Unsere Arbeitsfelder

  • Verbindung mit Jugendgruppen, Cliquen oder Szenen herstellen, nutzen und aufrechterhalten, deren spezifische Lebenslagen kennen lernen und ggf. konkrete Hilfen vermitteln (z.B. Unterstützung von Jugendlichen mit Migrationshintergrund bei behördlichen Probleme
  • Ansetzen an der spezifischen Situation von Cliquen, Gleichaltrigengruppen und Schulklassen mit dem Ziel, gruppenbezogene Lernprozesse solidarischen Handelns und gegenseitiger Unterstützung auszulösen und zu begleiten
  • Jugendliche ansprechen und sie bei der Beschaffung von anregungsreichen und positiven Erlebnis- und Erfahrungsräumen begleiten (z.B. Gestaltung von Streetballplätzen)
  • Durch niederschwellige Angebote zum Abbau von Schwellenängsten beitragen, um damit einen Ausgleich für die soziale Benachteiligung zu schaffen und die Integration von Jugendlichen, die von Ausgrenzung bedroht sind, zu fördern
  • Schutz und Förderung der verschiedenen Jugendszenen und ihrer jugendkulturellen Ausdrucksformen (z.
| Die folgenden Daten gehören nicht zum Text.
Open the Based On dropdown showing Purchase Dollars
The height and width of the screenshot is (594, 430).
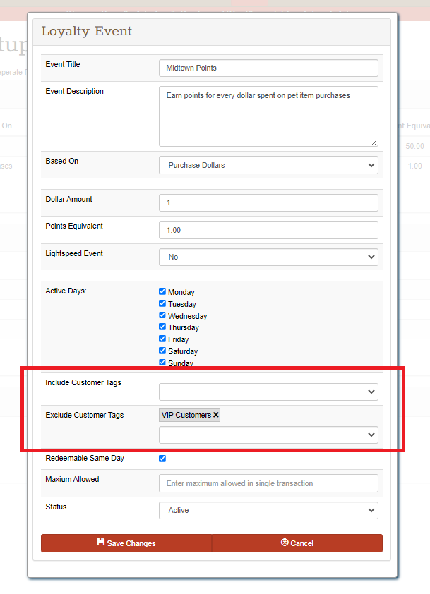(x=268, y=165)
B. Hip-Hop-Projekte)
  • Im Rahmen der allgemeinen Beratungstätigkeit Jugendliche auf Gefährdungen und Probleme aufmerksam machen (z.B. Methoden zur Schwangerschaftsverhütung). Aber auch strukturelle Lebensbedingungen mit dem Ziel, die Rahmenbedingungen, die die jungen Menschen vorfinden, zu verbessern
  • Den Kontakt unter den einzelnen Jugendgruppen fördern und Platz für Begegnungen, z. B. zwischen Gruppen verschiedener ethnischer Herkunft, schaffen (z. B. Durchführung von Sportturnieren)
  • Förderung der Selbstorganisationskompetenz von Gruppen und Einzelpersonen (z. B. Unterstützung bei der Schaffung von Jugendräumen)
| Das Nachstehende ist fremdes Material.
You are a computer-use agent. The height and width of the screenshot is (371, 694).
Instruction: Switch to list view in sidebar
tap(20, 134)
  • Clearingfunktion und Kontaktaufnahme zu Jugendlichen bei Anfragen aus den Stadtteilen wegen störenden und auffälligen Jugendlichen und das Entwickeln von Konfliktlösungsstrategien
  • Gezielte Mädchenprojekte
  • Kooperationsveranstaltungen mit Schulen, anderen Fachbereichen, Freien Trägern, Multiplikatoren, etc.
  • Als Sensor fungieren, um auf jugendkulturelle und politische Entwicklungen, Trends und z. B. drohende Gefahren und Bedarfslagen von Jugendlichen frühzeitig aufmerksam machen zu können (z. B.Berichte für den JHA) und diese auch aufzugreifen.

 

Diese beispielhaften Einzelziele können situationsbedingt verknüpft und jeweils mit unterschiedlicher Gewichtung realisiert werden.